The strengths of this book are found in its breadth and analysis. Elenes provides a comprehensive synthesis of various theoretical foundations and ties them together to advance border/transformative pedagogies. By complicating the stories of three icons, Elenes provides powerful and humanizing counternarratives. The story of La Llorona is not just one of infanticide but also a critique of patriarchy and colonization. Similarly, La Virgen de Guadalupe represents not only feminine ideals but also strength to the indigenous community in the face of subjugation and to feminists in the face of essentializing gender norms. The historical accounts of Malintzin illustrate that, while she can be seen as a traitor to her people, she can also be interpreted as a woman who exercised her agency to adapt to her life circumstances. In placing these narratives within a larger sociohistorical context, Elenes offers readers an opportunity to challenge their socialized interpretations of these figures and to consider the various historical events and patriarchal institutions that influenced the telling of these stories.
However, while Elenes’s concluding chapter effectively highlights the systemic privileging of linear and so-called objective epistemological approaches found in educational practices and research, she runs the risk of essentializing that which she writes against. There is no question of the prevalence of positivist thought that has marginalized other epistemologies which offer more holistic, albeit sometimes ambiguous, lenses to understanding society and ourselves. And there is no doubt that the voices of those who have historically been marginalized have also been silenced, rendering their ways of knowing as inferior and culturally deficient. However, to equate epistemology to race in describing this “epistemological racism” has the potential to be problematic because it ignores the diversity found within these groups. Given the complex cultural processes and individual lenses, one would be remiss to essentialize positivistic thinking to White Europeans and alternative approaches to everyone else. Doing so continues to reinforce White as the norm. It also does not allow for the dynamic, sometimes contradictory, identity of the Chicana/o in the United States. “Epistemological racism” ignores the voices of Chicanos who may not identify with their indigenous roots or way of knowing. This is especially true for Chicanos who have lived in the United States for generations and have few ties to Mexico. This is not to dismiss the fact that the traditional ways of knowing of colonized people have been oppressed or that there is a dominant epistemological stance in education that needs to be complexified. However, considering the intellectual diversity found within people of Mexican descent may be a next step in moving forward an agenda of social justice.

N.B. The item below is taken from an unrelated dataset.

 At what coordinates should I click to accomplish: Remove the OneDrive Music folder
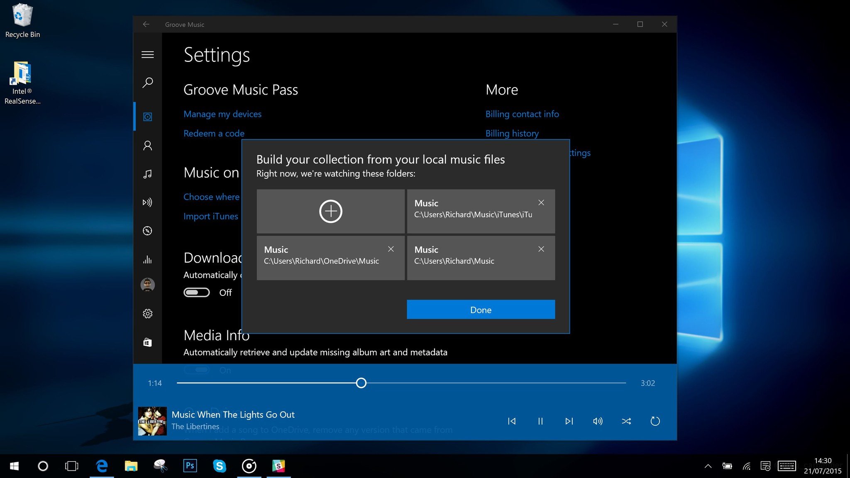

Elenes’s commitment to transform society by voicing alternative viewpoints is convincing nonetheless. True to Anzaldúa, she attempts to create bridges between various disciplines and pedagogies, arguing that “we can try to become nepantleras/os who seek to bridge what might seem to be theoretical impasses” (p. 175). Elenes accomplishes just that by proposing a pedagogy that aims to humanize students and accept that their academic experience cannot be narrowed down to variables or understood separate from their local contexts and identities.